Everest Amaefule and Ifeanyi Onuba, Abuja
There were indications on Tuesday that Nigeria might lose more than $80m in World Bank funding meant for strengthening the capacity of the country’s Small and Medium-scale Enterprises to create jobs.
The PUNCH’s investigation showed that squabbles and lack of cohesion among public officials had hampered the capacity of the country to disburse $160m secured from the World Bank to build the capacities of the SMEs in several sectors of the economy, including agriculture, manufacturing and information technology under the project tagged: Growth and Employment in States.
According to the World Bank, the objective of the GEMS project is to increase growth and employment in the participating states.
Under the project being supervised by Ministry of Finance and implemented by the Ministry of Industry, Trade and Investment, grants are given to deserving SMEs to support growth and employment.

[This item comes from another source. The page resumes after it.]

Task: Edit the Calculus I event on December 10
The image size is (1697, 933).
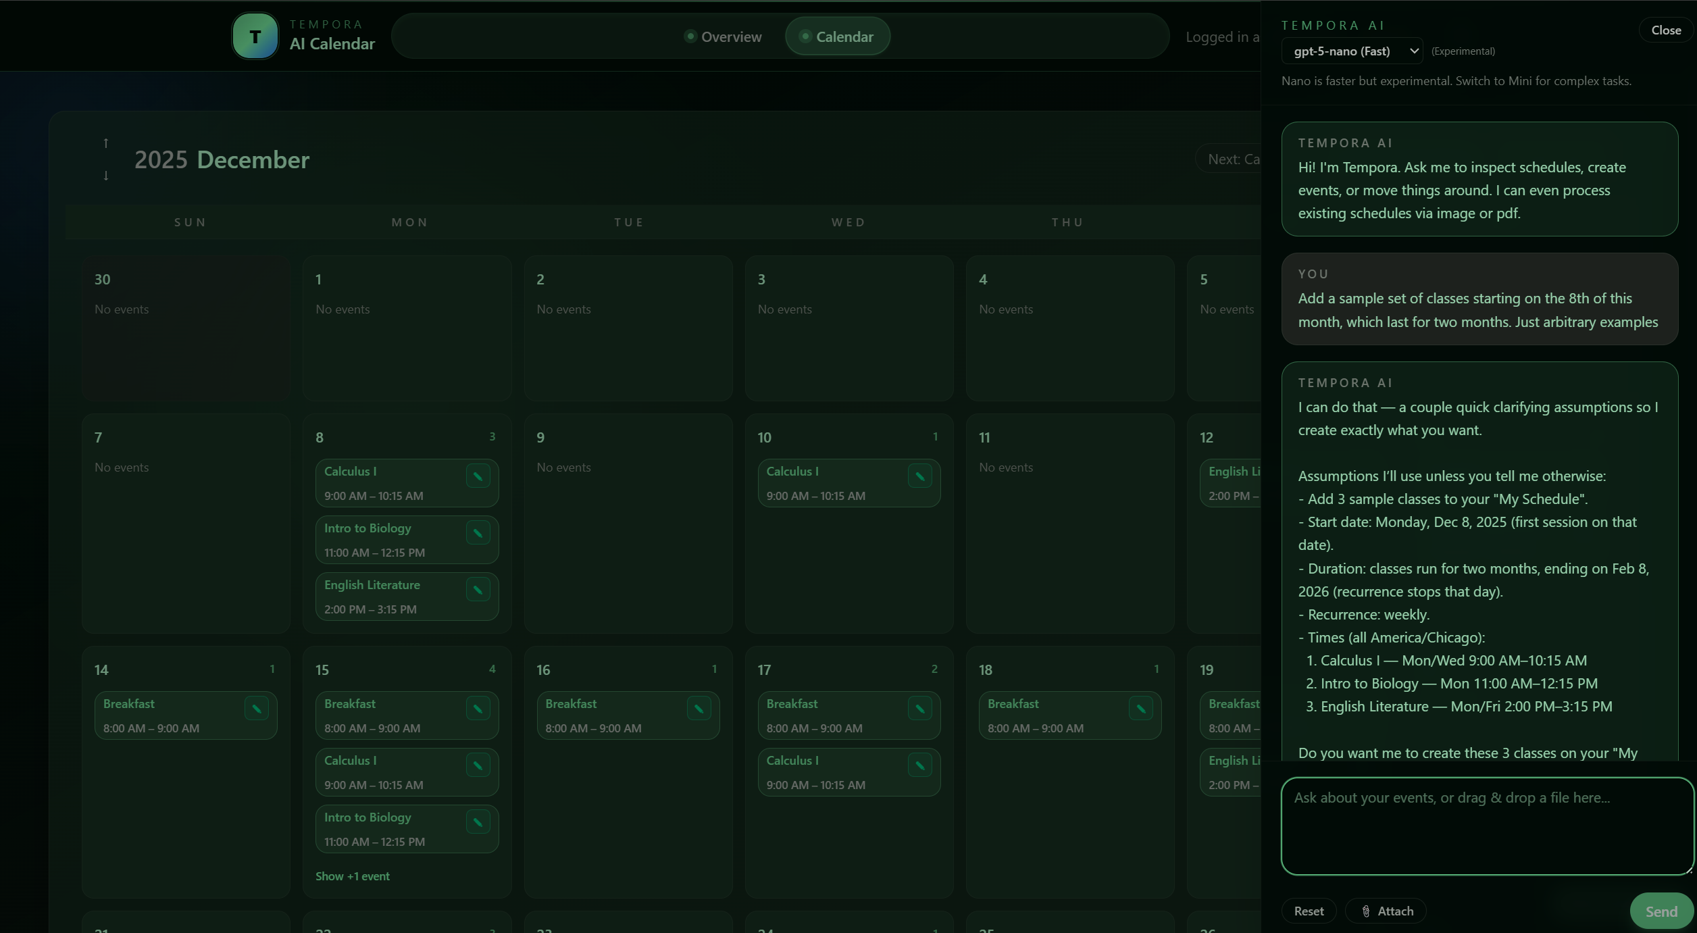Action: pyautogui.click(x=920, y=476)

However, the project, which has a terminal date of Friday, September 7 could not be fully implemented within the five-year period agreed with the World Bank.
The Deputy Chairman, House of Representatives Committee on Petroleum Resources (Upstream), Mr Mark Gbillah, who had been active on the GEMS project, accused the Ministry of Industry, Trade and Investment of attempting to subvert the original purpose of the funds.

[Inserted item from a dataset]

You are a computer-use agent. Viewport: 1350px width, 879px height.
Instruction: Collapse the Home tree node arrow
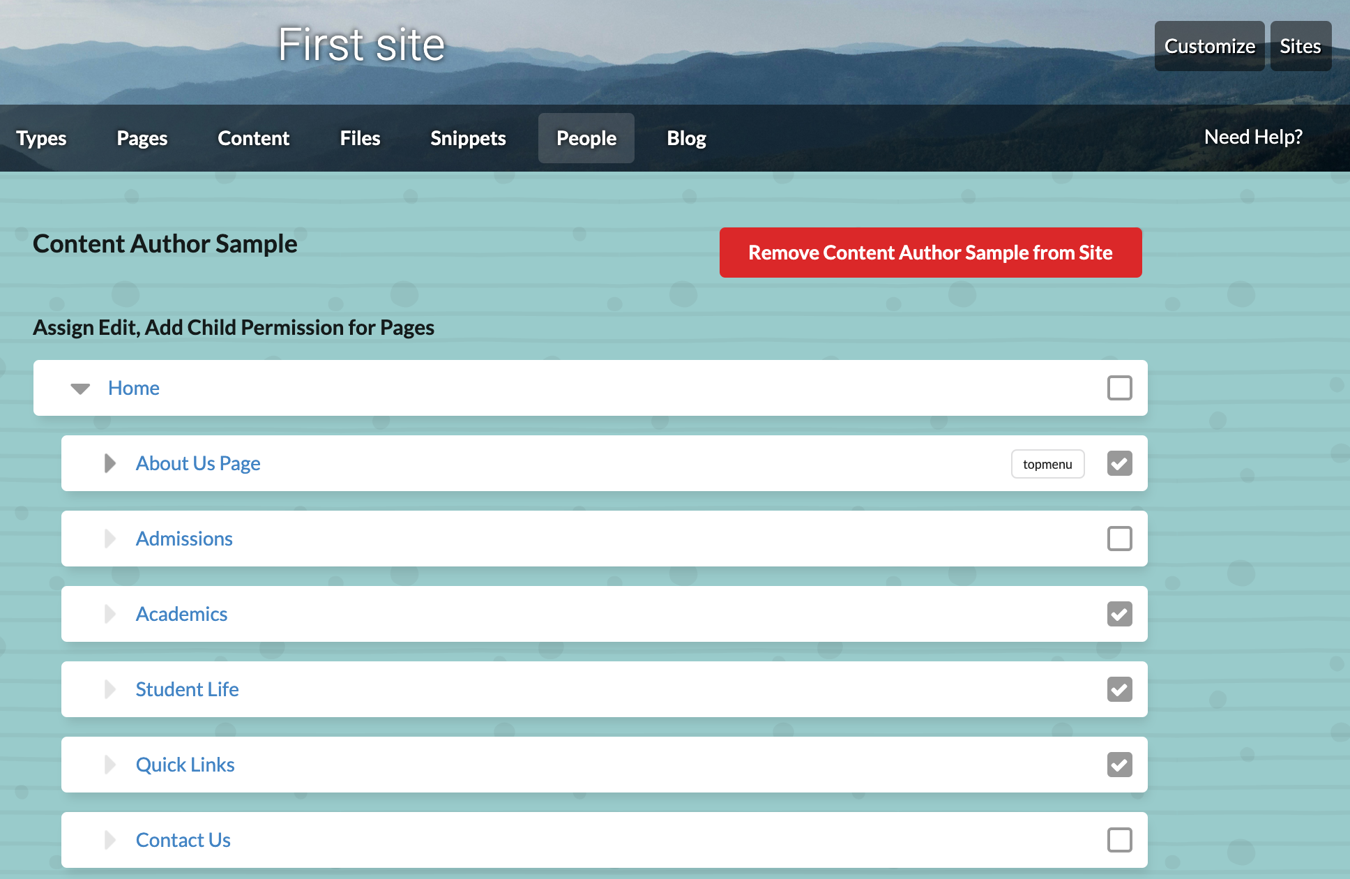click(80, 389)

According to him, while more than 4,000 SMEs were originally meant to benefit from the funds, the ministry wanted only 25 SMEs to benefit from the funding.
Gbillah also accused the Ministry of Finance of failing to show adequate leadership and proper supervision of the project.
In a letter to the World Bank, Gbillah also accused the lender of colluding with the Ministry of Industry, Trade and Investment to subvert the programme.
One of our correspondents wrote to the World Bank Director in Nigeria, Mr Rachid Benmessaoud, on Monday to get details of the beneficiaries so far and to respond to the allegation of lack of supervision on the part of the bank.
The Senior Manager, Corporate Communications at the World Bank office in Abuja, Olufunke Olufon, assured our correspondents that the response from Benmessaoud would soon be sent. However, this had yet to happen as of 8pm when the story was filed.
Although funds have been expended on securing training for potential beneficiaries, consultancy services and procuring personnel for the project, the actual disbursement to the SMEs has been stalled by lack of harmonised programme of action.
It was gathered that more than $80m that had not been disbursed or used on other procurements as of the time of the report would have to be returned to the coffers of the International Development Association, the World Bank arm responsible for funding the project.
While some of the SMEs that applied to participate in the programme are said to have received some part of the grants, others are said to have received nothing after they have been adjudged to qualify for the grants.
Some of the potential beneficiaries, who spoke to our correspondents in separate interviews, confirmed the development.